# START OF Supplied entries
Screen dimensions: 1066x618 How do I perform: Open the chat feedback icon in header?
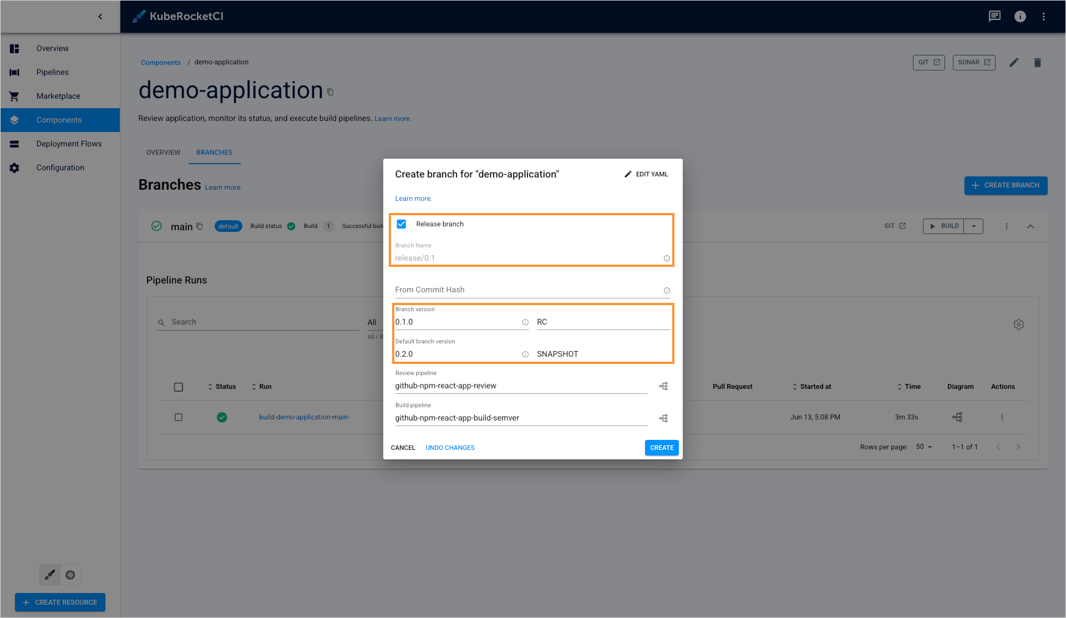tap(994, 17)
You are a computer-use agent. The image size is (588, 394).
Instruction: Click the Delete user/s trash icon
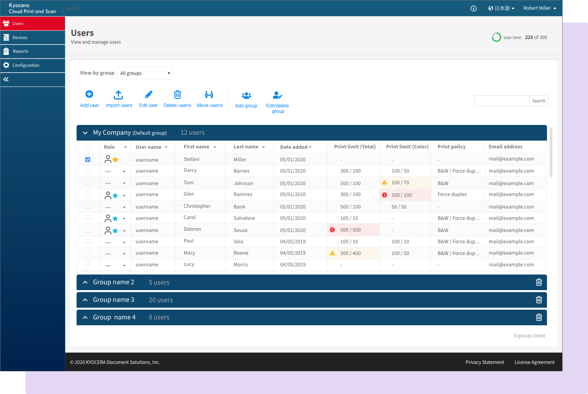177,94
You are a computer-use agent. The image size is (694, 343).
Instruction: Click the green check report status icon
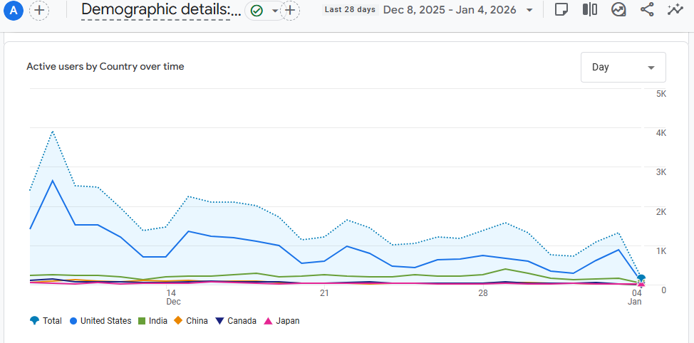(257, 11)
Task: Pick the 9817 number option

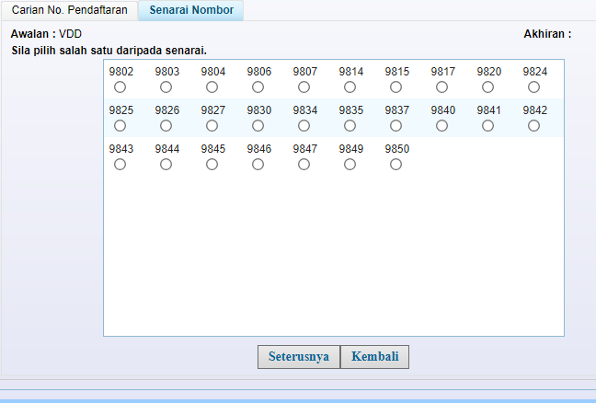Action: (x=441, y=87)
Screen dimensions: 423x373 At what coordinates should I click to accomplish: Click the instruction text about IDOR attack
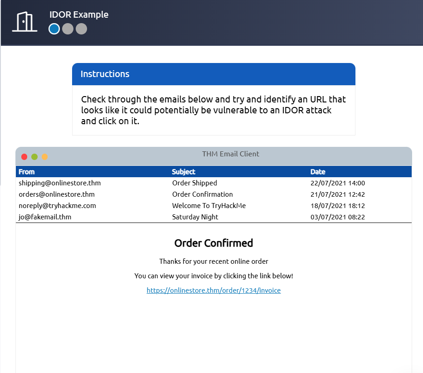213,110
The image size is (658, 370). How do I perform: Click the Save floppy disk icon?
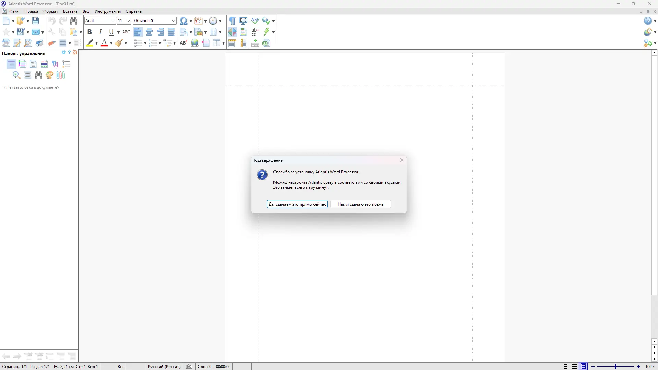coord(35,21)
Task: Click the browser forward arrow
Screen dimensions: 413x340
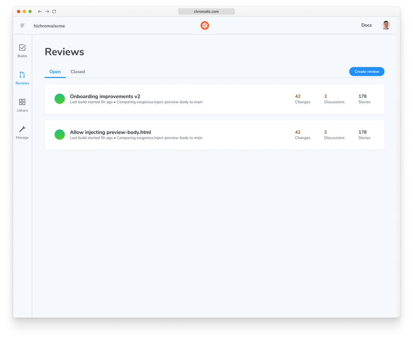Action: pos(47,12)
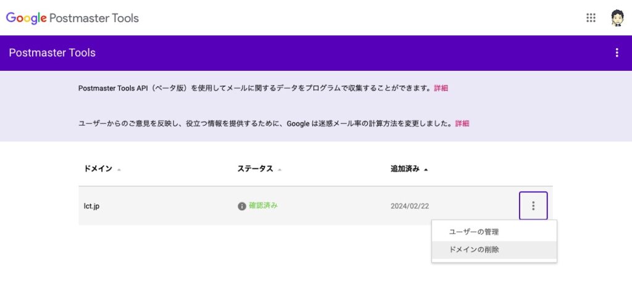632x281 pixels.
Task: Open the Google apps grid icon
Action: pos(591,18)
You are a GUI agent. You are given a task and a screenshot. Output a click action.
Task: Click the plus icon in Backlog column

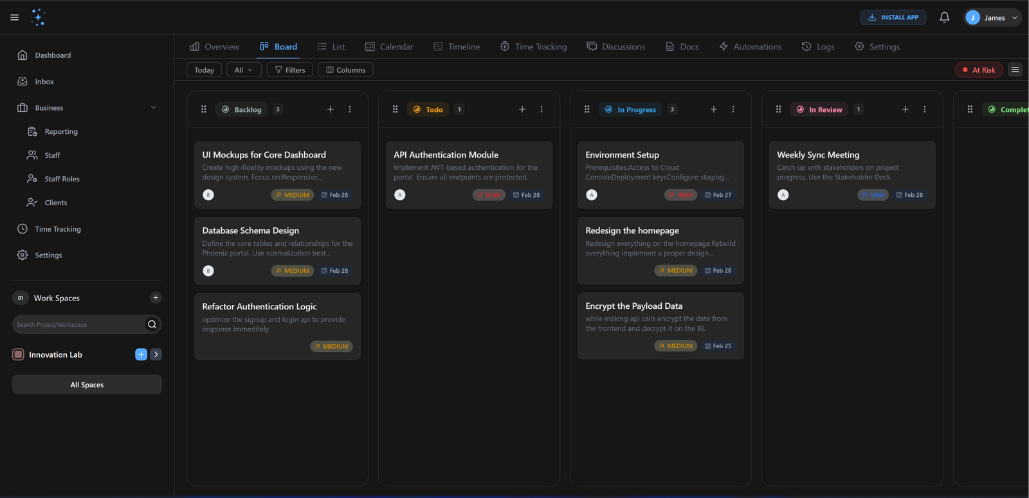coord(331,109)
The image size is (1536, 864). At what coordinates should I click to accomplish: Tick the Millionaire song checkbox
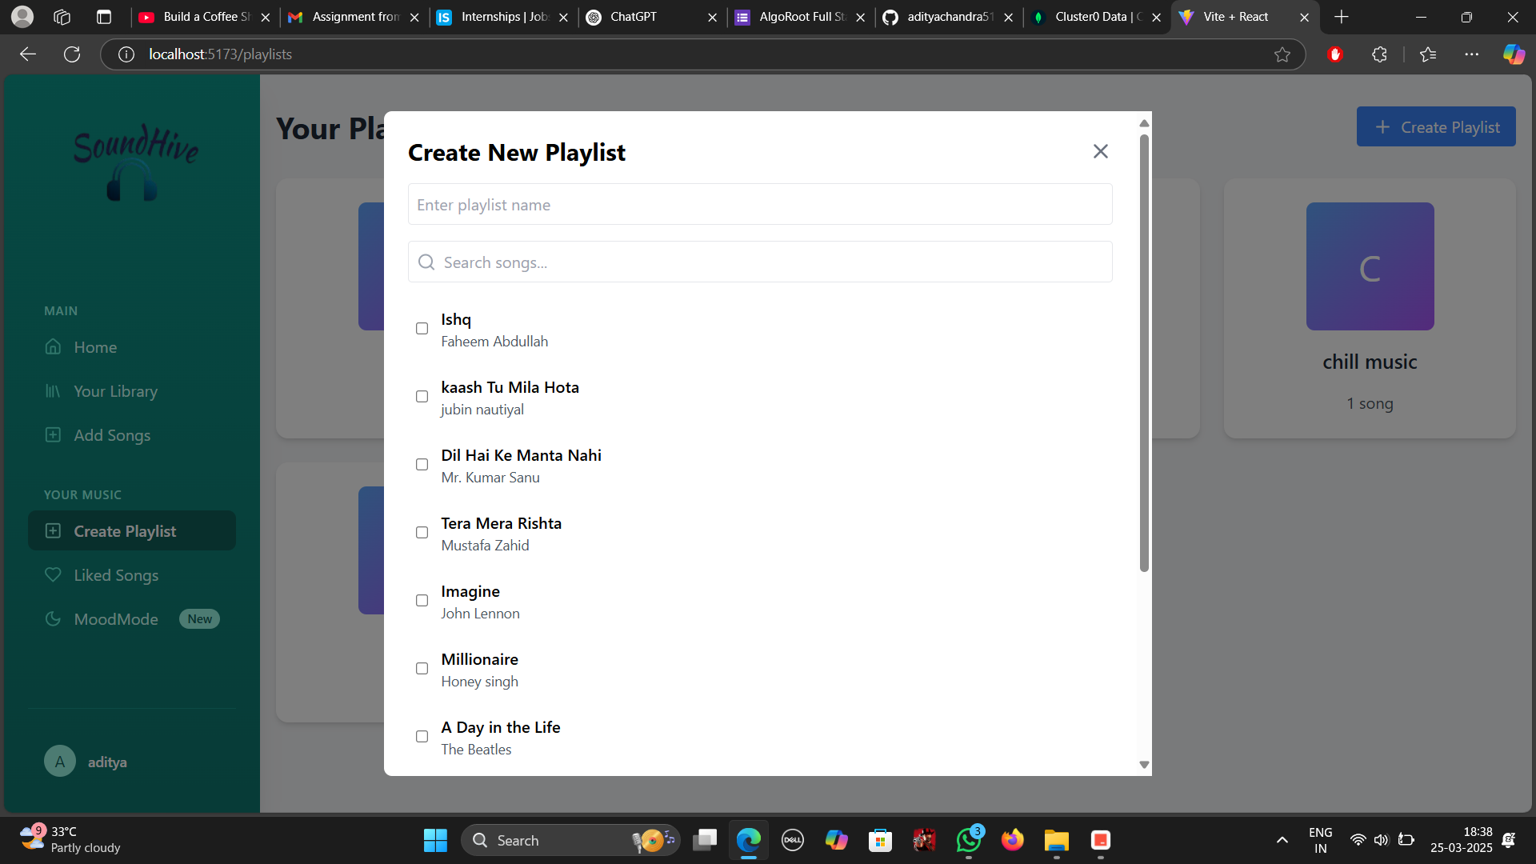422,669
# END OF Supplied entries
Copy all of the data above line for line, leaving out the pictures.

Screen dimensions: 1066x618 How do I perform: Open the chat feedback icon in header?
tap(994, 17)
You are a computer-use agent. The image size is (588, 394).
Instruction: Click the Delete user/s trash icon
177,94
You are a computer-use agent. The image size is (694, 343).
Instruction: Click the green check report status icon
(257, 11)
Task: Pick the 9817 number option

Action: (x=441, y=87)
Screen dimensions: 423x373 At what coordinates should I click to accomplish: Click the instruction text about IDOR attack
213,110
The image size is (658, 370). How do I perform: Click the Save floppy disk icon?
coord(35,21)
Task: Click the browser forward arrow
Screen dimensions: 413x340
Action: pos(47,12)
632x281 pixels.
Task: Open the Google apps grid icon
Action: pos(591,18)
You are a GUI agent. You are given a task and a screenshot. Output a click action.
Task: Click the plus icon in Backlog column

coord(331,109)
The image size is (1536, 864). At what coordinates should I click to accomplish: Tick the Millionaire song checkbox
422,669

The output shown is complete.